Task prompt:
The expected output is the line with "Task: Open the Create dropdown" followed by every remaining line of the entries, all repeated exactly.

○ ○ ○ ○

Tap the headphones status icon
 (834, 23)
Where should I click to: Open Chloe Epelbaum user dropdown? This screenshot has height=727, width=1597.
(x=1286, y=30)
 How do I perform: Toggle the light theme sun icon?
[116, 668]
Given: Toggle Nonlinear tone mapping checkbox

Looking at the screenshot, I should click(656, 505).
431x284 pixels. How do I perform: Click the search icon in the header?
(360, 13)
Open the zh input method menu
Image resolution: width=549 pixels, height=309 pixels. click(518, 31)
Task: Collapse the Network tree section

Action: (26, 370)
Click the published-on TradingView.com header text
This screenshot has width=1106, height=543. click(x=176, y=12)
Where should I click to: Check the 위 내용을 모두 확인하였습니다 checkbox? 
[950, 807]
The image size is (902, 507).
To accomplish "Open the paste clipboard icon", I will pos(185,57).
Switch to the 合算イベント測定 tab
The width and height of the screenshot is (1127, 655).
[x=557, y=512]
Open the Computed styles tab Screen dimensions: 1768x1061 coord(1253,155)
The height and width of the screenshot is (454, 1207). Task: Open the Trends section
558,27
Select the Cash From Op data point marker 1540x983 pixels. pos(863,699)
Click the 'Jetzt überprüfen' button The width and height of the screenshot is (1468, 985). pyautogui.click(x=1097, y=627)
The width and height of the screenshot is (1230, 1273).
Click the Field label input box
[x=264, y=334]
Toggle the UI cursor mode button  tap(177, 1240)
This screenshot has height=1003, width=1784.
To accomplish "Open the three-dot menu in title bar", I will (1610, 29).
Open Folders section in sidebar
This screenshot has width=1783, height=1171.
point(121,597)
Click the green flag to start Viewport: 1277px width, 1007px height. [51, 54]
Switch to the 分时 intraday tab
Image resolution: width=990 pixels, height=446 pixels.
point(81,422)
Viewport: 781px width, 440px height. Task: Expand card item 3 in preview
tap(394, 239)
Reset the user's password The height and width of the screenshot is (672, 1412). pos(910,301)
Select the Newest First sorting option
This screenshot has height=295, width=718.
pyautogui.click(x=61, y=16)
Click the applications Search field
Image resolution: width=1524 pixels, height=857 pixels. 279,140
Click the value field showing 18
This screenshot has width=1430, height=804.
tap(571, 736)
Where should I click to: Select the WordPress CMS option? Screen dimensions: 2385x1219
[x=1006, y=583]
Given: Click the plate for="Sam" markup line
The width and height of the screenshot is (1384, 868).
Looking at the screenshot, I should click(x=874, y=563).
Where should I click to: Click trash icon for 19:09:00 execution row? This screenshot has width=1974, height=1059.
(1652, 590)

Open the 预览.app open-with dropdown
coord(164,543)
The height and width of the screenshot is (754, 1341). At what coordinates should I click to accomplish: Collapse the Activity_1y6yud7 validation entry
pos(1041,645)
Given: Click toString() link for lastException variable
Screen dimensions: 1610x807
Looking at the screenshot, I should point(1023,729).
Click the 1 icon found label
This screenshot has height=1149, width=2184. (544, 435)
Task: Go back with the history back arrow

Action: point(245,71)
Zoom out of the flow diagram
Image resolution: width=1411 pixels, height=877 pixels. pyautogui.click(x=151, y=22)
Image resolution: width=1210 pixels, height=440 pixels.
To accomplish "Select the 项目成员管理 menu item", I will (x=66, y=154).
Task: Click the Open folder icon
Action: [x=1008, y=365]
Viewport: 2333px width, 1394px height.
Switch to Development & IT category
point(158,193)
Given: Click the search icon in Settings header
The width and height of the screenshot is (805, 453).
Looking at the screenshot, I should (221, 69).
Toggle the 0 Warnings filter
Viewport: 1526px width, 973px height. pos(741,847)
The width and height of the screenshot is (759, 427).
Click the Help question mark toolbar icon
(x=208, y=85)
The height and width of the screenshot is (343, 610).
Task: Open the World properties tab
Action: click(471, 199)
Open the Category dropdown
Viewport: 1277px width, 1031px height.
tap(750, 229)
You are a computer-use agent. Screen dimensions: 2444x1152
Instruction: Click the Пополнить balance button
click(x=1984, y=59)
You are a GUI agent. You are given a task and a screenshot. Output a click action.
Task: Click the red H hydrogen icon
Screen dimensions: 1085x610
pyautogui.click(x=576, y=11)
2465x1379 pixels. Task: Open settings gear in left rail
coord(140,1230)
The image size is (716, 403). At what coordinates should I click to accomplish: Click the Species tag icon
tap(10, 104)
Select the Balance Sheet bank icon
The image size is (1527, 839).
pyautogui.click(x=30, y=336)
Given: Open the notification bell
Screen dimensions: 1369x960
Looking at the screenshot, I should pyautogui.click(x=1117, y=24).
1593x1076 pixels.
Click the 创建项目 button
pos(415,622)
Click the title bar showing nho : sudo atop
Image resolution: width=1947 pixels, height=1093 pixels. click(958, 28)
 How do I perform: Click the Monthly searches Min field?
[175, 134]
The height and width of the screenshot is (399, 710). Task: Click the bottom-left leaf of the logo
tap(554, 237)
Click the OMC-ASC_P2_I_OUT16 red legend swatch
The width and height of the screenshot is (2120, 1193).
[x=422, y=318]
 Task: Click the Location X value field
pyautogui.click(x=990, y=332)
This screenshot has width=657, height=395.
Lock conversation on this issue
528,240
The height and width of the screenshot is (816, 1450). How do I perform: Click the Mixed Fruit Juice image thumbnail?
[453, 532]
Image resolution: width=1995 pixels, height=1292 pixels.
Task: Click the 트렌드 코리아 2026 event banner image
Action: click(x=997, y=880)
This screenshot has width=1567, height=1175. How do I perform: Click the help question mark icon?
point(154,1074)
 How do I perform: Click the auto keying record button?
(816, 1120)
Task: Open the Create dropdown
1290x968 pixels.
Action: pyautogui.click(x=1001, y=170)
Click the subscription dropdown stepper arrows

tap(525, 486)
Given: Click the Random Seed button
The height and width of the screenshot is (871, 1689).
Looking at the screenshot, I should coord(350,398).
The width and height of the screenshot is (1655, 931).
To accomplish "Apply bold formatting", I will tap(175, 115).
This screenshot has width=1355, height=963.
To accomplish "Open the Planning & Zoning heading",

○ ○ ○ ○

Result of this exercise:
Task: Open the Create dropdown
1290x968 pixels.
Action: pyautogui.click(x=1001, y=170)
Click the subscription dropdown stepper arrows

tap(525, 486)
Given: Click the Random Seed button
The height and width of the screenshot is (871, 1689).
Looking at the screenshot, I should coord(350,398).
The width and height of the screenshot is (1655, 931).
To accomplish "Apply bold formatting", I will tap(175, 115).
This screenshot has width=1355, height=963.
To accomplish "Open the Planning & Zoning heading",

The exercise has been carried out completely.